(Consigna) Indica, según el documento fuente, entre qué años trabajó Benedetti en la Contaduría General de la Nación.

18 de Julio termina en la Plaza de la Independencia donde está el Palacio Salvo, “monstruo folklórico”, para Benedetti, “representación del carácter nacional: guarango, soso, recargado, simpático”. La postal del Palacio Salvo, en un segundo plano tras un puñado de palmeras, es una de las imágenes más icónicas de Montevideo.

Ariel Silva insiste en ir a la Contaduría General de la Nación, órgano burocrático y gestor de Uruguay y lugar donde Benedetti trabajó desde 1940 a 1945. Los poemas de la oficina nacieron de esta experiencia. De esta experiencia y de las lectura casual del poeta argentino Baldomero Fernández Moreno, donde Benedetti descubrió un tipo de poesía reñida con los exótico o lo excéntrico, “y empezó a escribir sencillo sobre cosas que le importaran a la gente”. Benedetti siempre achacó su éxito literario a esta clave.

La Contaduría de la Nación es la representación de la burocracia uruguaya. Todo va con calma. El eco de los sellos estampándose en los documentos resuena en todo el edificio. Los mostradores están hechos de madera de roble. Sus funcionarios pasean hipnotizados por el placer de una vida segura. Tal vez esperando una nueva reunión de los gerentes para ver si finalmente se confirma algún aumento de sueldo, como sucede en El presupuesto, el relato que abre Montevideanos. En las filas de espera a los mostradores se forman tertulias pacientes y resignadas.

(Datos proporcionados)
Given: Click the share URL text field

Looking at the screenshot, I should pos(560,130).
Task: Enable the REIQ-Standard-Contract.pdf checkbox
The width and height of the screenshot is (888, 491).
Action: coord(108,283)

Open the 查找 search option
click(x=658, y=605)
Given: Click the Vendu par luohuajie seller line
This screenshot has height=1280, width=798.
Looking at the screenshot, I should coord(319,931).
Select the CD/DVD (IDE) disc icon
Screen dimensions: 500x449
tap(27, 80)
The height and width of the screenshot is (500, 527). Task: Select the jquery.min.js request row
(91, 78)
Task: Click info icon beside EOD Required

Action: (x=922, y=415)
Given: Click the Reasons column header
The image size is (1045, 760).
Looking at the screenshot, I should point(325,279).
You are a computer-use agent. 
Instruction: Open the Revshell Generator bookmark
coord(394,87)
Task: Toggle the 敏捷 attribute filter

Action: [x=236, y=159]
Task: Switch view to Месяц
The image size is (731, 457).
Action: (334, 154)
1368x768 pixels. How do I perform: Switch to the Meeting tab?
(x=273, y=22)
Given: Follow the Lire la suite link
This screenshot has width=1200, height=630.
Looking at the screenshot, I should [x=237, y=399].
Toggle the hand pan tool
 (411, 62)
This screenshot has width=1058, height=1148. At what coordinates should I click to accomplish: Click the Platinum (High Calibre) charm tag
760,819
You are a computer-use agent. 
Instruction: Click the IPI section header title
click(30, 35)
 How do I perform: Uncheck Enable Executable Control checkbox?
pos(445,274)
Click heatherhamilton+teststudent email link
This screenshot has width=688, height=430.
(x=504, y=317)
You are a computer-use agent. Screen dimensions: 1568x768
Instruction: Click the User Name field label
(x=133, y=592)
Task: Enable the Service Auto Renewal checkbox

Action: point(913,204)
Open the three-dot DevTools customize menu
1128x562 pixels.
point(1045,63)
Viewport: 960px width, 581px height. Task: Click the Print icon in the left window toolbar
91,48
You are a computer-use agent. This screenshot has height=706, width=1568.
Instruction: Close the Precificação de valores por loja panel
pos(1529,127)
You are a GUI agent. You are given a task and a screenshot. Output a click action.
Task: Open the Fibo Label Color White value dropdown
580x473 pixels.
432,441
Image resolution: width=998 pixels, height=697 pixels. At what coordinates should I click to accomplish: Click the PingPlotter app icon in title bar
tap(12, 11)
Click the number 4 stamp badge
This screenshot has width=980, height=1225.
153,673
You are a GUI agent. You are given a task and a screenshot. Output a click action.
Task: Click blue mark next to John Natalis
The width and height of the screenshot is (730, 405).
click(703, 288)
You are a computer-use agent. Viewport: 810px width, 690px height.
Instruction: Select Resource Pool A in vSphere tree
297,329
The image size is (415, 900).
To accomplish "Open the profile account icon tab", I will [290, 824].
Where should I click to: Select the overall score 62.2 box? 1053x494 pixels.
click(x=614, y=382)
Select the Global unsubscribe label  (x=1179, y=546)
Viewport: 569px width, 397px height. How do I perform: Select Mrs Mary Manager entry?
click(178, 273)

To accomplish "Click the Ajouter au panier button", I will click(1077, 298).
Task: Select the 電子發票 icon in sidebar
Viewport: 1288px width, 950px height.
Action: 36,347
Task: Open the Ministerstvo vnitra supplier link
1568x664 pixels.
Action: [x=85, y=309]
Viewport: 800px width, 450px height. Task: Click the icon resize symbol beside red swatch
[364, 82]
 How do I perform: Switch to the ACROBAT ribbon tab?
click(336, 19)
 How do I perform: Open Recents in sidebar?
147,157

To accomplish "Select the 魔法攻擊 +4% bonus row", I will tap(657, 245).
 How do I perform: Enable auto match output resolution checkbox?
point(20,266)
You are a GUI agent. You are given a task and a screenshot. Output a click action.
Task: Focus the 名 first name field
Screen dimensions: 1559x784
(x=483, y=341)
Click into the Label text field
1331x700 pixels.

(Solución) De 1940 a 1945.